Critical Analysis of Strategic Planning of Primark
Primark is an Irish clothing retailer. It opened its first store in Dublin in 1969 under the name of Penneys. The company head office is based In Dublin, and operates 193 stores in Ireland, UK and other European countries. Primark is a subsidiary of Associated British Foods Plc (ABF) and positions itself as marketing (selling) fashionable clothing at cheap prices, targeting women, men, children and supply home decoration goods. Primark aim is to focus on latest fashions and sell to its customers with the variety of design at affordable prices. Primark mission statement is “to provide customers with high quality, fashion basis at value for money prices” (Primark 2009).
Critical Analysis of Primark
According to clothing market review 2008, the United Kingdom retail clothing market was worth £42.45 billions in 2007. It account for almost 6% of total consumer spending which is lowest proportion in the history of UK. The reasons for decline in market were the declining prices and intense competition in the industry.

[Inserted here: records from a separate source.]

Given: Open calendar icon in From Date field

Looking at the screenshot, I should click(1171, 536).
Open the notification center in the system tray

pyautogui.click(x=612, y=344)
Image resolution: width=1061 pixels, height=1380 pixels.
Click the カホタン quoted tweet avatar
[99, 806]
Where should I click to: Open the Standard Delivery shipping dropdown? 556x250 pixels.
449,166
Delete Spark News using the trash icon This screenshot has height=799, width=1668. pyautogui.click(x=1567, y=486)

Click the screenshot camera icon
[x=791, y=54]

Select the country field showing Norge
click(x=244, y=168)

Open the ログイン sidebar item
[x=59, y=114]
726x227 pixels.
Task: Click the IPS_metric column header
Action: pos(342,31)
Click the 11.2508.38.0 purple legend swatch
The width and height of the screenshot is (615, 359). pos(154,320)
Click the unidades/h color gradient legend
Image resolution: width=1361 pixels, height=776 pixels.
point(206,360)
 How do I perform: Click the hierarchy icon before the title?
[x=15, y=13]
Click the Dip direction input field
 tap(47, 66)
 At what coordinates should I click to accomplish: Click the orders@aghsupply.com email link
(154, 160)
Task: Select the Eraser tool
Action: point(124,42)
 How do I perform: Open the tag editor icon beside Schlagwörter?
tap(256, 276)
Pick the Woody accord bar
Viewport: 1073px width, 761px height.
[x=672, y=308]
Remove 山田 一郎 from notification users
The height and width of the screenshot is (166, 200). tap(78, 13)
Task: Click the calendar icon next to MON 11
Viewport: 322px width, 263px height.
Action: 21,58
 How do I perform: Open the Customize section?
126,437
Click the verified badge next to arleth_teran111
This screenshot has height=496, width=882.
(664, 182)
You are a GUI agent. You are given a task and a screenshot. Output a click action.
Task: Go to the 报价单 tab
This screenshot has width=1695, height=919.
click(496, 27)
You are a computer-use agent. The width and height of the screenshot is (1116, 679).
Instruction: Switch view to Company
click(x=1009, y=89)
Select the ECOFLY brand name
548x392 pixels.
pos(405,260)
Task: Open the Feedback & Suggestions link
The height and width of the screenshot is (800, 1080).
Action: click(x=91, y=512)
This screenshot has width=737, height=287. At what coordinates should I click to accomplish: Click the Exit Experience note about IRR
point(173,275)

Survey also shows that the cheap clothing market consumers will increase in the future and there is no sign of growth in market value over the next five years (Market Report 2008).
Primark face intense competition due to number of competitors (Appendix 1). According to Bowman’s Strategic Clock (1996), Primark is position itself in competitive environment at low price in his strategic clock (Appendix 2). This strategy helps Primark to analysis it competitive position in other competitors. Primark is fashion conscious targeting under 35s with the slogan “Look good pay less at Primark”. It offers good quality fashion clothes at very competitive prices. According to Porter Generic Strategies (1980) Primark is following cost leadership Strategy in retail clothing market. The success of this strategy is based on access to cheap resources and buying in bulk.
Michael Porter’s Five Forces (1979) Model of competitive position helps Primark to analyse its competitive position in the industry. Cost leadership strategy helps Primark to create barrier for new entrant to sell same products at lower price. Primark imports from Asian countries where cost of production is very low and buying in bulks help Primark to improve its Bargaining power. On the other hands, bargaining power of the customers is not very strong because no other retailer is selling trendy and fashionable products at such a low price. So all this help and provide a platform to Primark for expansion both gaining market share and entering into new markets.
PEST analysis can be used to examine the factors affecting on Primark’s external Environment. All four factors have a considerable impact on Primark’s environment. Political factors such as labour law, environmental, trade restrictions, tariffs, tax policy restrict Primark to operate within the limits. Economic factors such as interest rate, inflation rate, exchange rate, economic growth and disposal income affect Primark business operation and day-to-day decision-making. Social and cultural factors help Primark to take into account trends, fashion, growth rate in population, age, gender etc. Finally, technological factors helped Primark to reduce cost, improve quality and lead to innovation.
In UK, clothing market is very competitive and credit crunch made it worse. Primark is the only clothing retailer who gets benefit from credit crunch. According to Igor Ansoff (1957), Primark is penetrating the clothing market to targeting competitor’s customers and retaining existing customers. Sean Poulter (2008) report says, Primark sales rose over 25% in 2008 and gave Primark overall 10% market share of UK clothing industry. It made second biggest seller after M&S (12% Market Share). Primark has a very clear market positioning at the cheap end of the market.
For Primark internal environmental analysis, SWOT analysis is used to assess Primark’s internal capabilities, core competences while threats and opportunities assess external environmental factors. Primark SWOT analysis is shown in appendix 3.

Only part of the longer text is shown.